6. Organ Donor — Published Sept. 18 written by Ciara Conley
Through this story, myths and common misconceptions are tackled regarding organ donation. Over the past few years, the number of Scioto County organ donors has fallen below the state average. Only 40.9 percent of Scioto County citizens are registered as organ donors, falling 21 percent under the state average of 61.9 percent. Becoming an organ donor is quick and simple. Ohioans can declare their wish to become a donor by registering online in the Ohio Donor Registry through www.lifelineofohio.org. You can also renew with your license.
5. Education Abroad, Shawnee sees increase in exchange students — Published Sept. 4 written by Ciara Conley
Portsmouth is becoming increasingly diverse, one place this shows in the campus of Shawnee State University. This fall, the campus saw over 80 international students. Coming from place like: Germany, England, Saudi Arabia, Vietnam, Malaysia, China, Nigeria, Cameroon, Pakistan, Tunisia, Syria, Venezuela, Colombia, Japan, Korea, and Egypt, these students find themselves attracted to the small campus and quality education provided by Shawnee.
4. Garden Club ‘digs’ service — Published May 29 written by Ciara Conley
When driving through Lucasville in the summer, you may notice plots of flowers on both the north and south ends of town. If it weren’t for the Lucasville Garden Club, sights like this wouldn’t exist. The club was founded in 1940 with the mission to create ‘A more beautiful Lucasville,’ a motto the club keeps to this day. The organization encourages the value of preserving our natural resources for the betterment of our community, our world and ourselves, the therapeutic properties of interacting with nature, the beauty of flowers, gardens and people and strives to recognize creative endeavors. For more information on the Lucasville Garden Club, you can contact any member, or check out their Facebook page by searching “Lucasville Garden Club.”
3. Data points to economic growth — Published Mar. 13 written by Wayne Allen
The year 2016 has brought a number of changes to the area, one of which, is economic growth. A variety of new businesses opened this year. In its 2015 Annual Report Southern Ohio Port Authority, stated there were 27 jobs created and 256 jobs retained.
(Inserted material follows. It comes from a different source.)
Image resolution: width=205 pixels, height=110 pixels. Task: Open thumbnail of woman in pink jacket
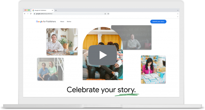pyautogui.click(x=153, y=69)

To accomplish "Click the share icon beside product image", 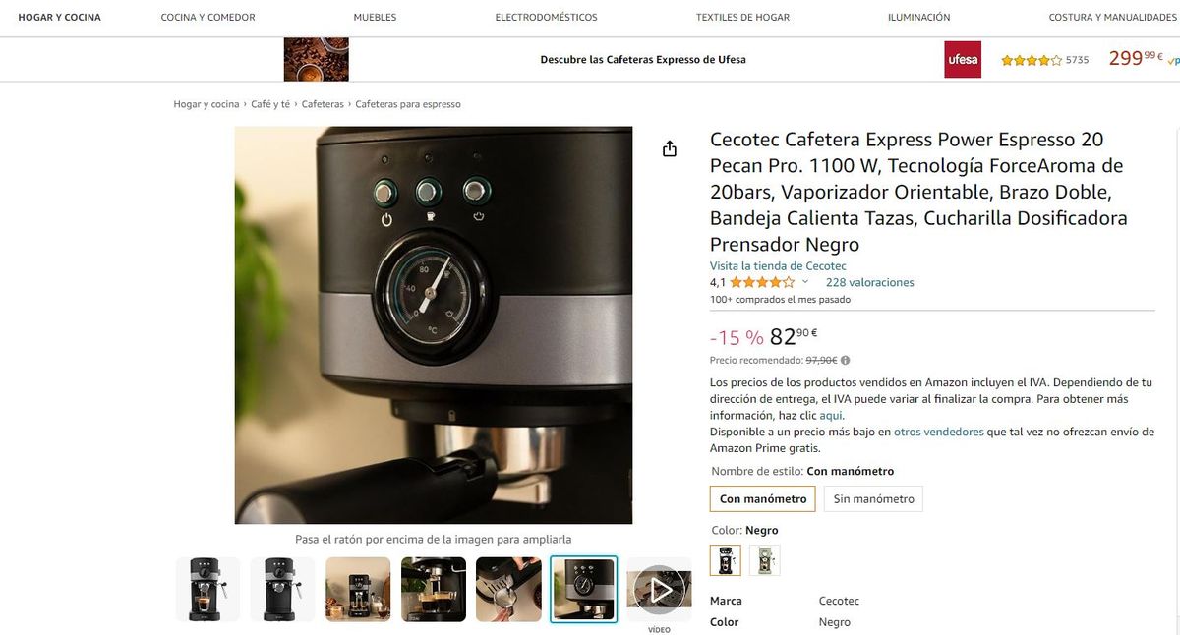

There was $10.7 million dollars in new investment along with a monthly average of 13.75 active business development projects. The organization will be releasing the 2016 in weeks to come.
2. Local economy shows growth — Published Jan. 24 written by Wayne Allen
Scioto County’s Gross Domestic Product (GDP) Growth Rate increased by 2.2 percent, its growth rate recovery was 0.5 percent and a job growth rate was 0.9 percent. There were a number of local businesses that announced expansion projects in 2015, which also helps the local GDP. Pike County saw a 0.3 percent GDP growth, a 1.3 percent growth rate and a 1.3 percent job growth rate. Ross County saw a 1.7 GDP growth rate and a 1.1 percent job growth rate and is classified as “GDP recovered” from the prior recession. Adams. Jackson and Lawrence Counties saw a decline in GDP growth rates. Jackson County saw a 1.1 percent job growth rate and Adams saw a 1.3 percent job growth rate.
1. Project DAWN continues to save lives — Published Jan. 17 written by Wayne Allen
Project DAWN (Deaths Avoided with Naloxone) is credited with saving 68 lives in 2015. Project DAWN originated in the Portsmouth City Health Department in 2013, when Scioto County was chosen by the Ohio Department of Health to be Ohio’s first Community-Based Naloxone Overdose Reversal Project. Since that time, Project DAWN has been expanded throughout Ohio and area first responders are getting trained to carry and administer the drug. The clinic located inside the Portsmouth City Health Department (605 Washington Street, Portsmouth) holds a group class every week to train those interested in learning how to administer the drug. To registered for the class call 740-353-8863.